(Aim of the exercise):
Copy the Tag Soup email below word for word, keeping every line and quote mark as it appears.

RE: Tag Soup (was: FW: XHTML)

On Fri, 3 Dec 1999, Dave Raggett wrote:
> On Fri, 3 Dec 1999, Jelks Cabaniss wrote:
> > Arjun Ray wrote:
> > 
> > > The tragedy is that a formal spec for Tag Soup was never written.
> > 
> > Especially since it's going to be around for a long, long time.

Indeed.  The trouble seems to be that the truth underlying this prognosis
is an ugly one, and the ugliness prompts a reluctance to acknowledge it.

> > Even if UAs next year onward reject any and all malformed documents
> > declaring themselves with XHTML DOCTYPEs and namespaces, if they
> > can't also grok Tag Soup, who in the General Public would want to 
> > use them?  

Yep.  Gresham's Law.

> > Content is what is important, and the GP cares less if the content
> > is encrypted in Tag Soup.
> > 
> > So UAs with real XML/SGML parsers will still need a TAGSOUP.DLL
> > for the foreseable future ...

(Information supplied):
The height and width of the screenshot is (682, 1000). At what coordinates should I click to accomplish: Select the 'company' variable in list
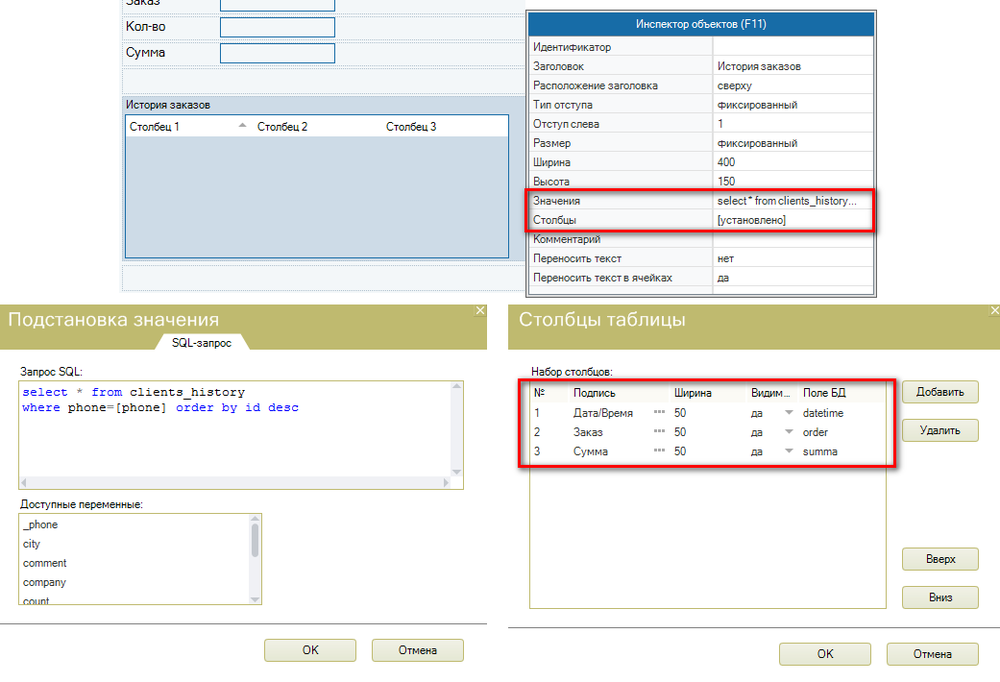tap(45, 582)
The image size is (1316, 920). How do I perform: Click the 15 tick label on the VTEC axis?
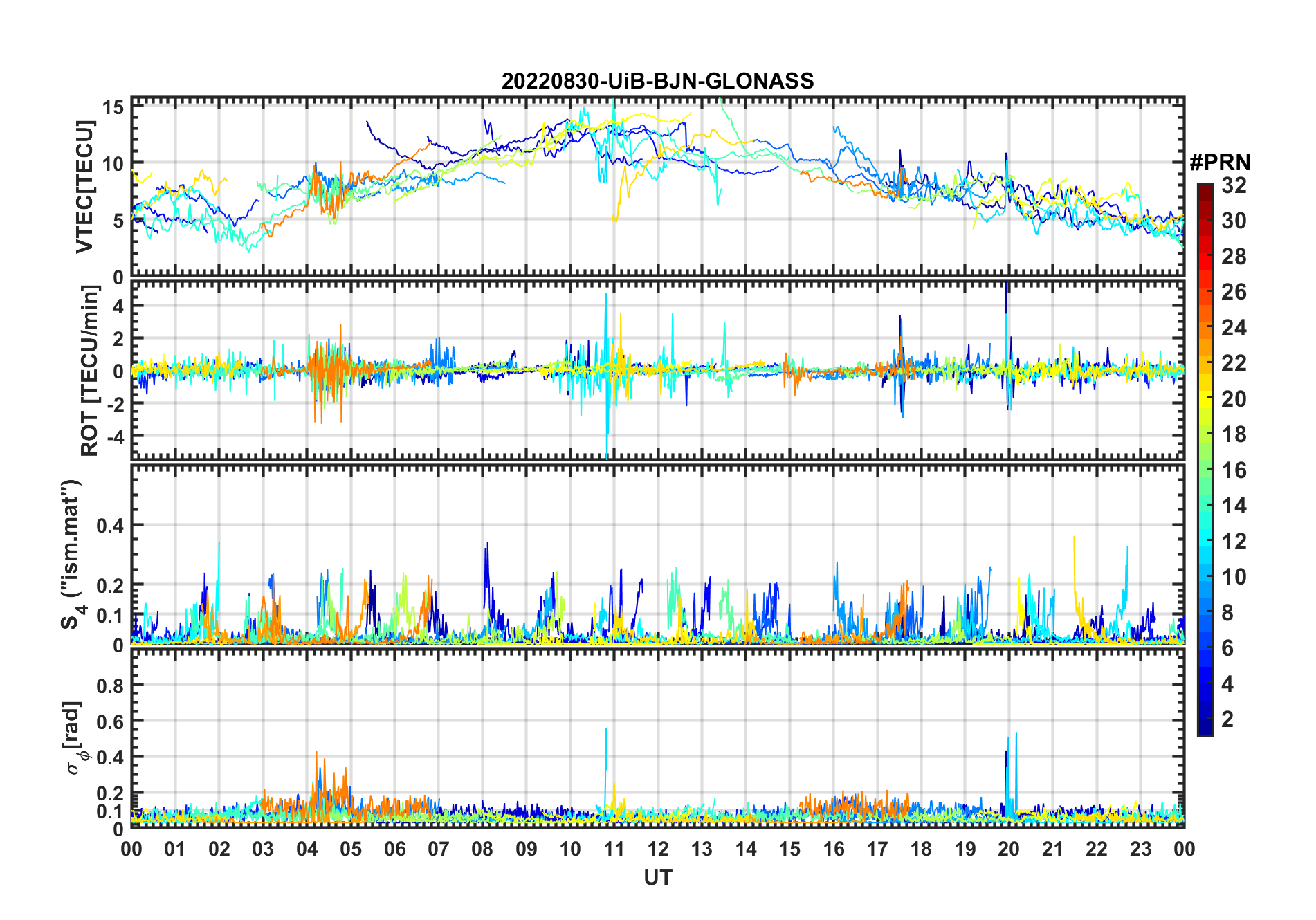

(Right answer):
RE: Tag Soup (was: FW: XHTML)

On Fri, 3 Dec 1999, Dave Raggett wrote:
> On Fri, 3 Dec 1999, Jelks Cabaniss wrote:
> > Arjun Ray wrote:
> > 
> > > The tragedy is that a formal spec for Tag Soup was never written.
> > 
> > Especially since it's going to be around for a long, long time.

Indeed.  The trouble seems to be that the truth underlying this prognosis
is an ugly one, and the ugliness prompts a reluctance to acknowledge it.

> > Even if UAs next year onward reject any and all malformed documents
> > declaring themselves with XHTML DOCTYPEs and namespaces, if they
> > can't also grok Tag Soup, who in the General Public would want to 
> > use them?  

Yep.  Gresham's Law.

> > Content is what is important, and the GP cares less if the content
> > is encrypted in Tag Soup.
> > 
> > So UAs with real XML/SGML parsers will still need a TAGSOUP.DLL
> > for the foreseable future ...